> DESCRIÇÃO DA TAREFA
Prossiga o texto sobre o caso da Minissaia Vermelha na Uniban, começando logo após a última frase apresentada.

MINISSAIA VERMELHA: VERSÃO PÓS-MODERNA DE CHAPEUZINHO VERMELHO

MINISSAIA VERMELHA: VERSÃO PÓS-MODERNA DE CHAPEUZINHO VERMELHO

Josenildo Silva de Souza

Seu corpo é fruto proibido
É a chave de todo pecado
E da libido
E prum garoto introvertido
Como eu! É a pura perdição
(Olhar 43 -RPM)

Caminhando pelo Campus da Universidade Bandeirantes (Uniban), em direção a sala de aula do Curso de Turismo, Minissaia Vermelha foi chamada de “vagabunda” e teve que deixar a instituição de ensino escoltada pela Polícia Militar sob os gritos dos colegas de sala. Vagabunda! Vagabunda! Eles chegaram ao ponto de cercá-la e intimidá-la. Pensei que estava diante do suplício de Geni, personagem central da canção Geni e o Zepelin de Chico Buarque2. Essa foi a recompensa que ela ganhou por se vestir daquela maneira para ir a uma festa e, antes de ir, resolveu, como toda boa aluna, dá uma passandinha na sala de aula para não levar falta. Esse fato ocorreu durante uma aula que foi interrompida devido ao tumulto causado.

Segundo matéria publicada no Diário de São Paulo no dia 30/10/2009, ela não vai às aulas desde o incidente, largou até o emprego, vive trancada em casa e promete até mesmo processar as pessoas que continuam lhe ofendendo.

- Ela gosta de aparecer - disse um deles. Para esse aluno puritano, educação não rima com sexualidade e, muito menos, com prazer. Estudar não é um ato prazeroso e que instiga a nossa tesão. As pernas de fora de Minissaia Vermelha estavam atrapalhando os seus estudos, a sua concentração. Assim, ele não conseguiria aprender. Ela só pensa naquilo3. Deve ter pensado!

- Nós, alunos homens da Uniban, ficamos com a imagem prejudicada. Estamos aqui para estudar. Nada justifica o que aconteceu. Quem promoveu isso deve ser punido - pediu Elias Alves Conceição, de 19 anos, que estuda educação física. E a punição não foi branda4! Beirou a barbárie!

> DADOS DE ORIGEM
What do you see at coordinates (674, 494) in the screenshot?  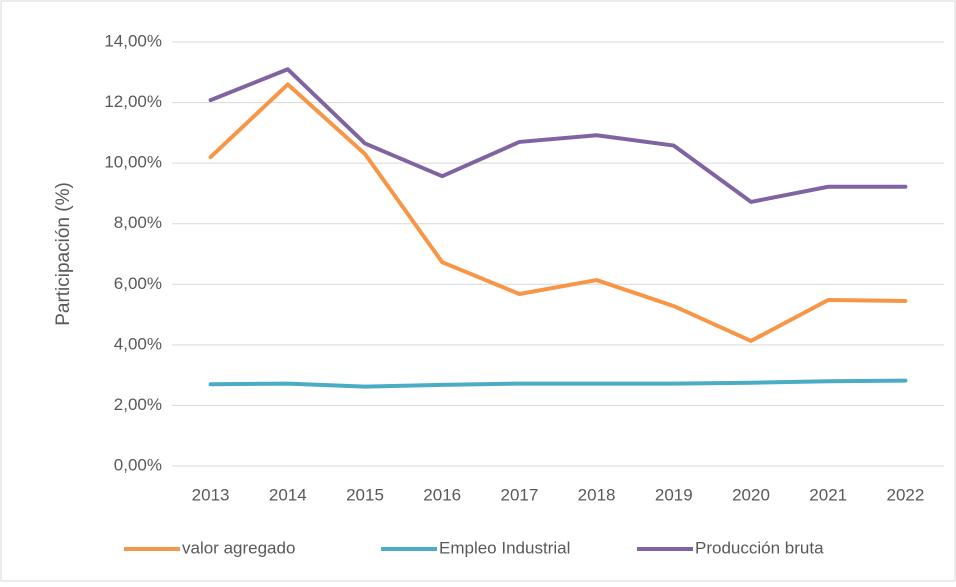 I see `x-tick-label: 2019` at bounding box center [674, 494].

> RESPOSTA DO EXERCÍCIO
Ainda de acordo com a referida matéria, “nada justifica a atitude agressiva dos alunos” disse Mário Sérgio Cortella, ex-secretário municipal de Educação de São Paulo. Segundo ele,

a jovem tem o direito de utilizar a roupa que deseja, desde que ela não ultrapasse aquilo que é a norma coletiva, a convivência. Aqueles que reagiram de forma absolutamente exagerada, podiam tê-la reprovado do ponto de vista estético, se não desejavam a roupa daquele modo. Mas, jamais, do ponto de vista ético, que é a agressão, a brutalidade, a violência, o desrespeito, a intolerância - diz o educador.

Em nota, a Uniban afirma que sua posição é de total repúdio a qualquer manifestação de preconceito de gênero e qualquer forma de difamação ou violência. No entanto, a própria instituição de ensino se encaregou divulgar nota expulsando a aluna por considerá-la responsável pela situação e “flagrante desrespeito aos princípios éticos, à dignidade acadêmica e à moralidade”. No dia seguinte a expulsão, a Uniban volta atraz dada repercursão internacional do fato.
Pois bem! A questão que se nos apresenta agora é a seguinte: Por que os alunos da referida universidade se mostraram tão indignados diante daquela cena? Não sabem eles que as roupas que vestimos tem, dentre outros propósitos, o de nos embelezar e de nos fazer objeto de desejo, poder de sedução, expressa a nossa sexualidade? Não é para isso que ficamos horas a fio escolhendo minuciosamente cada peça, passando horas e mais horas na frente do espelho tentando se encontrar na imagem refletida nele (Lacan)? E que é através do nosso corpo que sentimos as primeiras sensações de prazer que impulsionarão o nosso conhecimento posterior (Hume)? E mais, ainda, que nosso corpo é marcado por valores culturais, crenças, tradições é vítima de dispositivos ideológicos, repressivos e disciplinares (Foucault)? Deveriam saber! Se não sabem, recomendo as obras abaixo relacionadas.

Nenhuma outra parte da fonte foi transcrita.